Hypocalcaemia was the cause of bradycardia in 16.4% of cases of sinus bradycardia as improvement of bradycardia occurred after treatment with vitamin D and calcium supplementation.one case with hypocalcaemia needed endocrinological consultation. Electrolyte disturbances were the cause of bradycardia in 5% of cases. Sinus bradycardia was due to effect of drugs (4 patients on b- blocker therapy and 1 patient with digitalis toxicity) and 6 patients with long QT syndrome Sinus bradycardia was present in 13.1% of cases late after cardiac surgery mostly due to sick sinus syndrome.
Sinus bradycardia was present in one 11 years old patient (2.3% of sinus bradycardia cases) due to CPVT diagnosed by stress ECG, in one patient 1.5 years old presented by marked sinus bradycardia and shock diagnosed to have hypothyroidism he needed inotropic support and improved on thyroid replacement hormone therapy and in one patient 9 years old with fever diagnosed to have Covid-19 infection, he had marked sinus bradycardia, he was shocked and needed inotropic support till sinus bradycardia improved.
Holter monitoring was used in 17 patients.

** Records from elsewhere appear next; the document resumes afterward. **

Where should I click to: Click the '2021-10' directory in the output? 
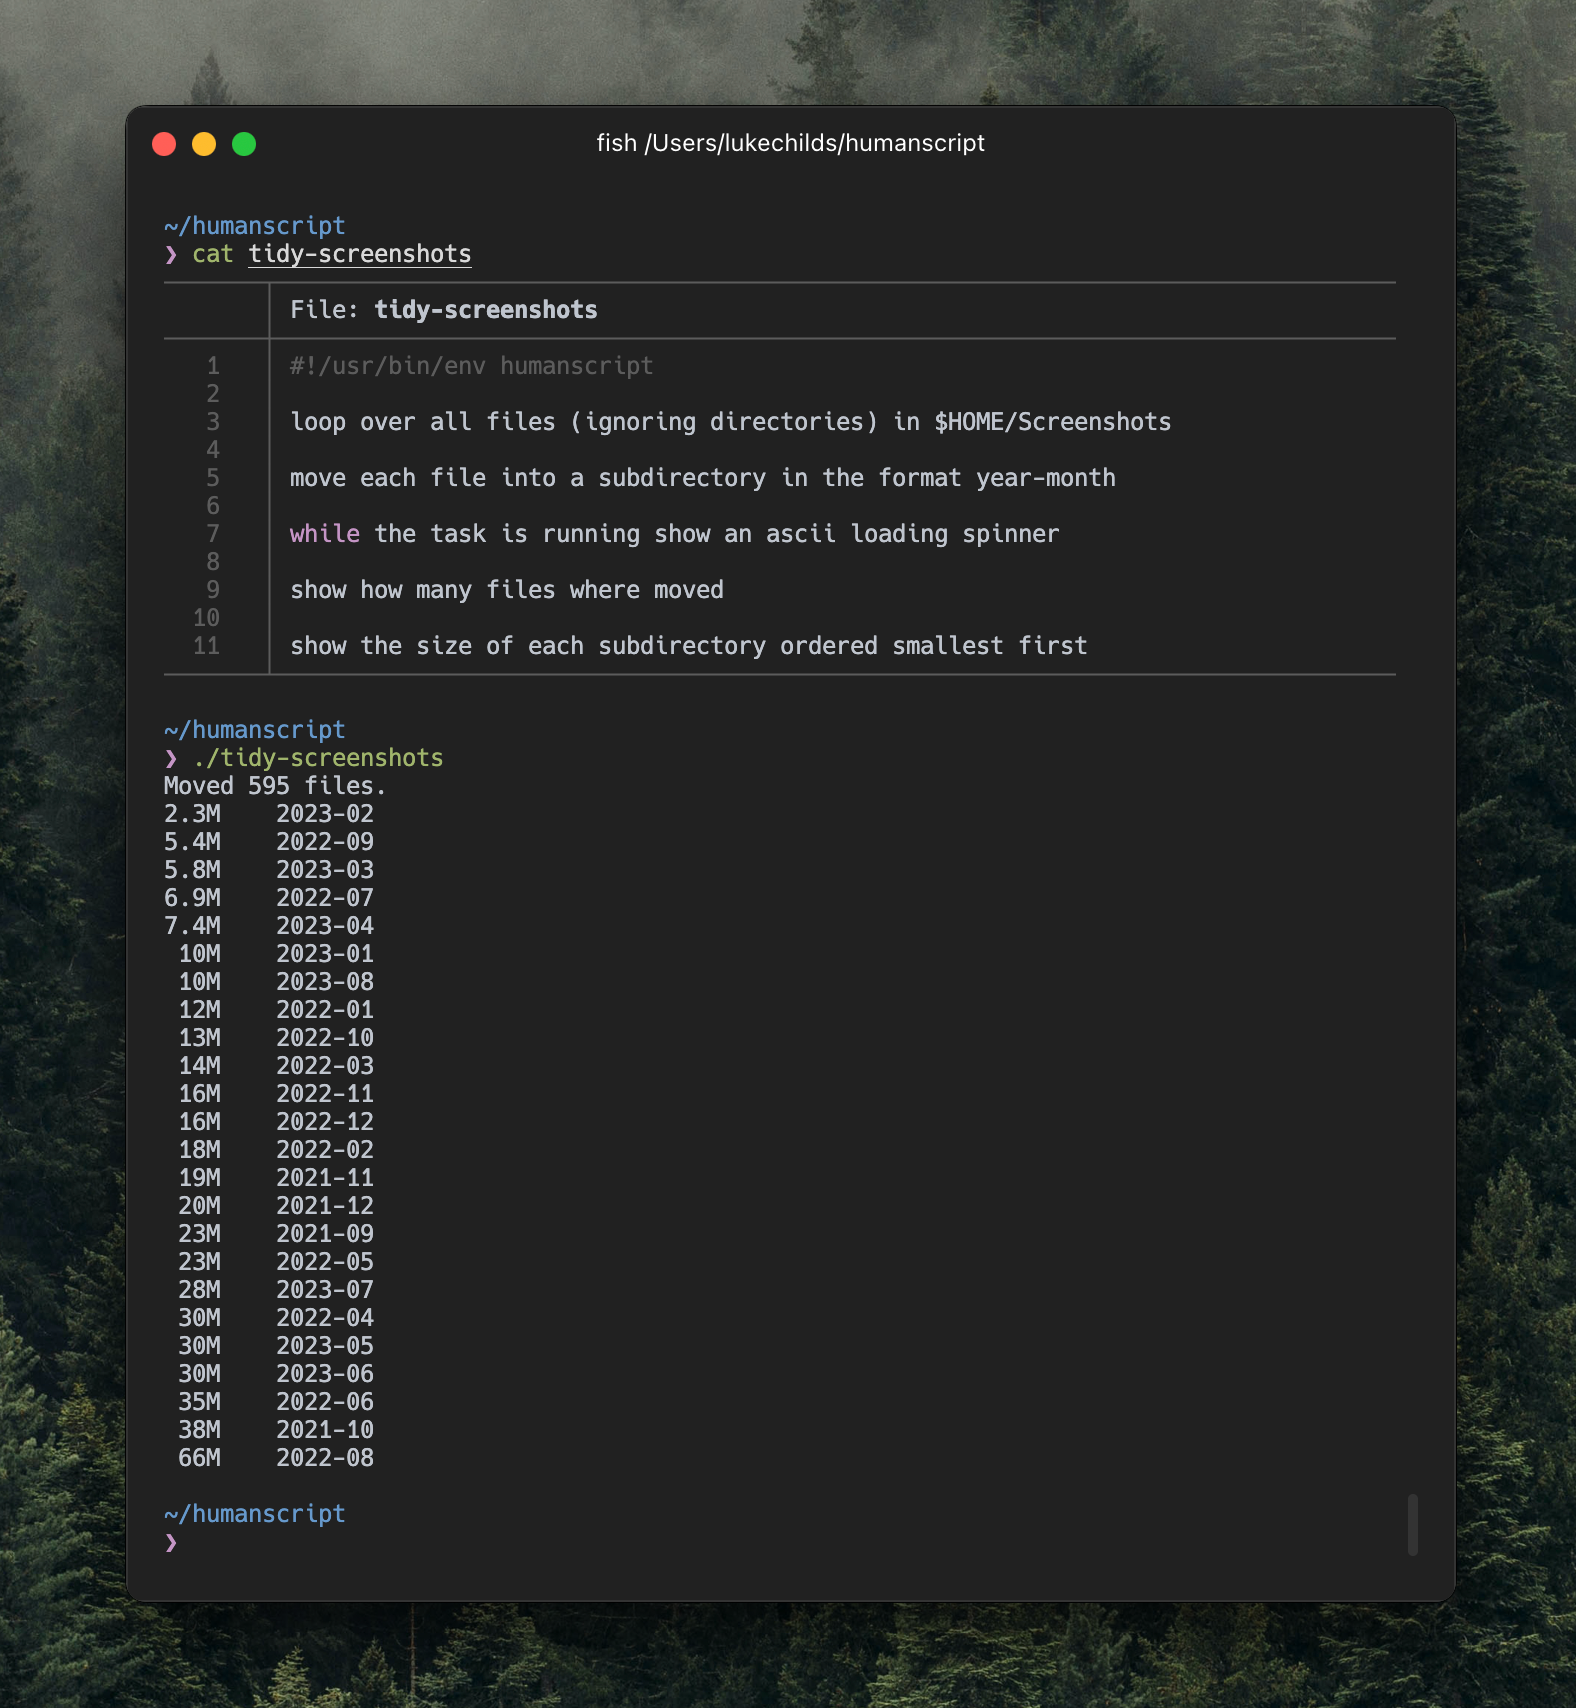click(x=325, y=1430)
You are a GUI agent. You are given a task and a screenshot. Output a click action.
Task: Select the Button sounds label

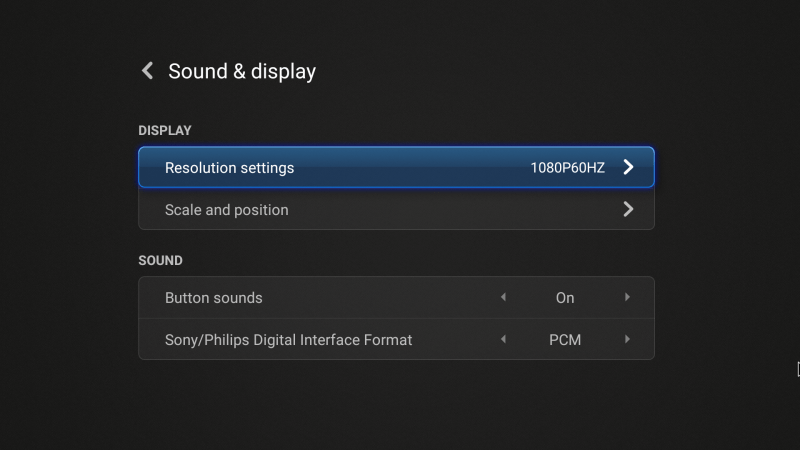pyautogui.click(x=213, y=298)
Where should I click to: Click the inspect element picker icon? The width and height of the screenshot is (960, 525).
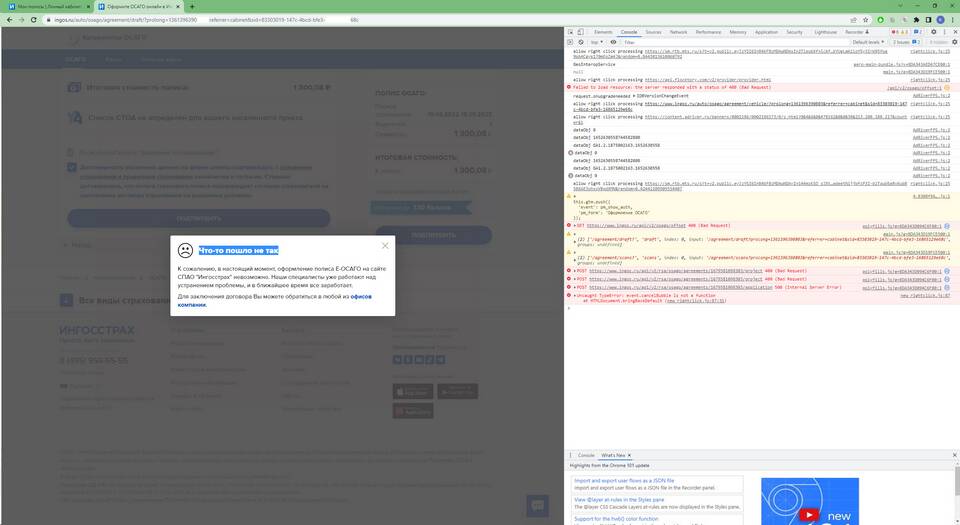(571, 32)
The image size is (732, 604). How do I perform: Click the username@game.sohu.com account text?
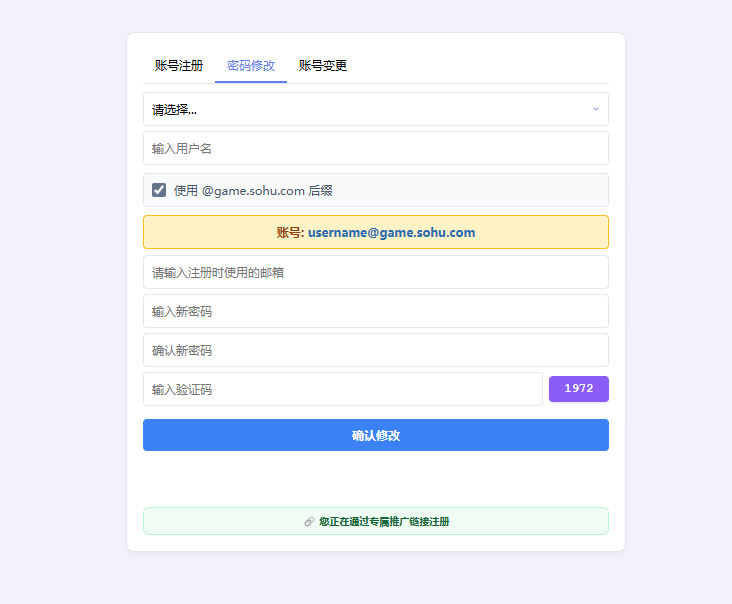click(x=391, y=232)
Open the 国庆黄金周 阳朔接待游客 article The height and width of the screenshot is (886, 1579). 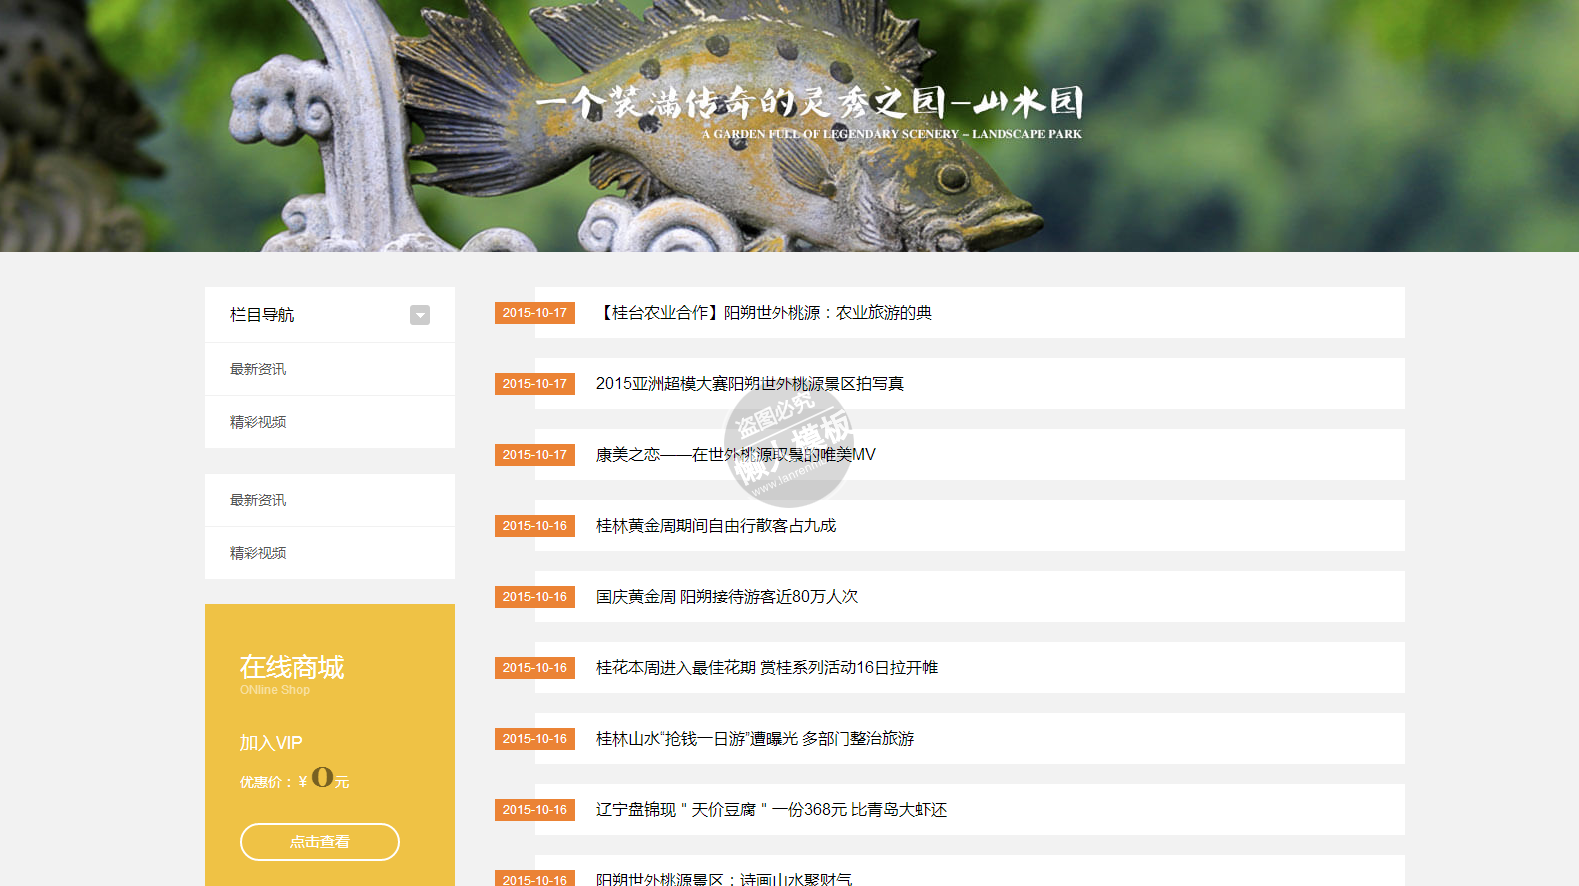pyautogui.click(x=727, y=597)
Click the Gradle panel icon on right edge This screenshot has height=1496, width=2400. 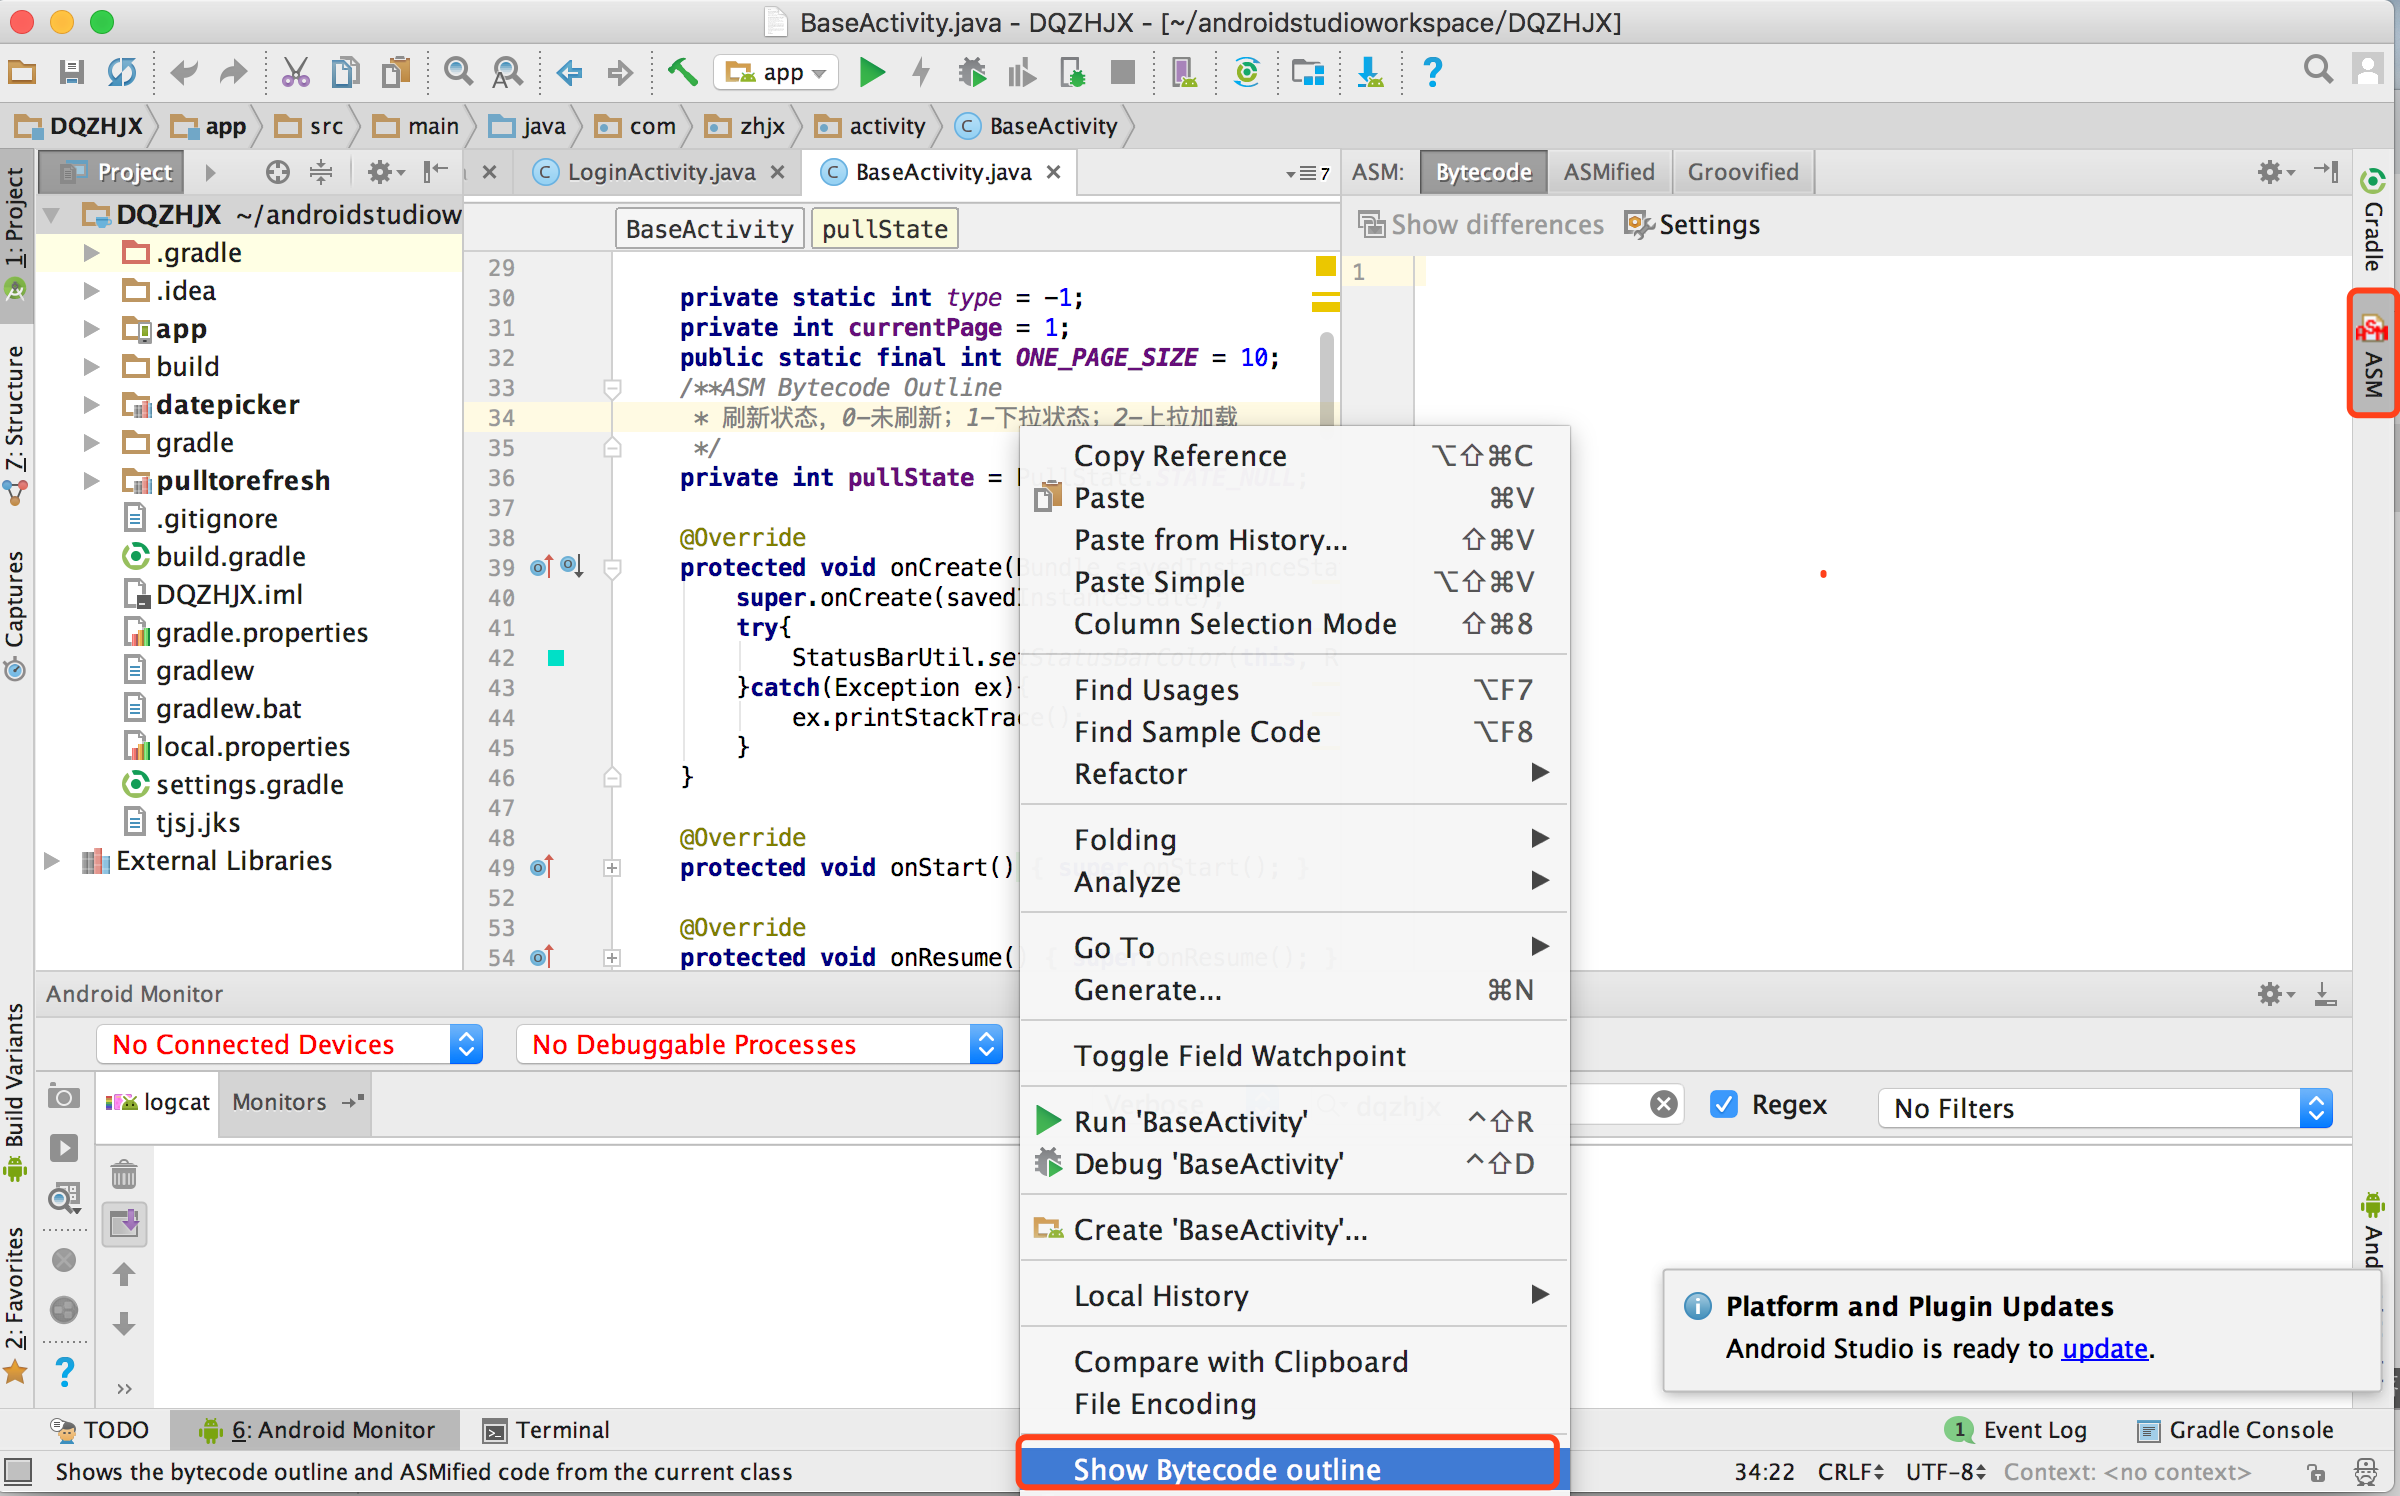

Heart block was confirmed in 8 patients. Sinus bradycardia was confirmed in one post-operative cardiac patients and in 5 patients with syncope. One patient with syncope had sinus bradycardia on his ECG showed polymorphic ventricular tachycardia in his Holter study.
Treatment of sinus bradycardia in both PICU and ER was by treatment of the cause.
72% of patients received vitamin D and calcium supplementation. Pacemaker implantation was needed in only 1 patient (1.6%) with late post cardiac surgery bradycardia. Beta blocker therapy was indicated in 7 patients (6 patients with long QT syndrome and one patient with CPVT). 2 patients (3.3%) needed inotropic support. Correction of electrolytes improved bradycardia in 5% of patients. 0ne patient 3 years old with restrictive cardiomyopathy was on treatment for heart failure. One patient with ALCAPA referred for surgery. Thyroid replacement therapy corrected bradycardia in one patient with hypothyroidism. Inotropic support needed in 7 patients as One patient with Covid-19 and 6 patients (4 on beta blocker therapy and 2 post ASD patch closure patients).
Conclusions:
1- Bradycardia is defined as a heart rate below the lowest normal value for age. Two main physiological mechanisms are sinus bradycardia and AV block.
2- Bradycardia among children can be caused by different conditions rather than cardiac causes, e.g. hypocalcaemia and medications as beta blockers and digoxin.
3- Patients with severe bradycardia have insufficient cardiac output and poor peripheral perfusion. They require immediate medical attention. Acute management includes assessing and restoring the cardio-respiratory state and identifying reversible causes of bradycardia. Medical management includes administration of epinephrine, atropine, and/or cardiac pacing.
4- The American College of Cardiology/American Heart Association/Heart Rhythm Society published guidelines in 2008 for the use of permanent pacing in children, adolescents, and patients including those with sinus bradycardia and heart block.
5- Echocardiography flowed by ECG and Holter ECG have an important role in evaluation of children with bradycardia.
6- Early diagnosis and appropriate management are critical in many cases in order to prevent sudden death.
Recommendations:
1- Further longitudinal studies with large sample size in pediatric age are needed to evaluate bradycardia diagnosis and management.
2- Holter ECG and bedside echocardiography can be helpful in monitoring and evaluation of bradycardia in pediatrics.
3- Electrolyte disturbance as hypocalcaemia, hypokalemia need close monitoring and assessment of cardiac functions in pediatric.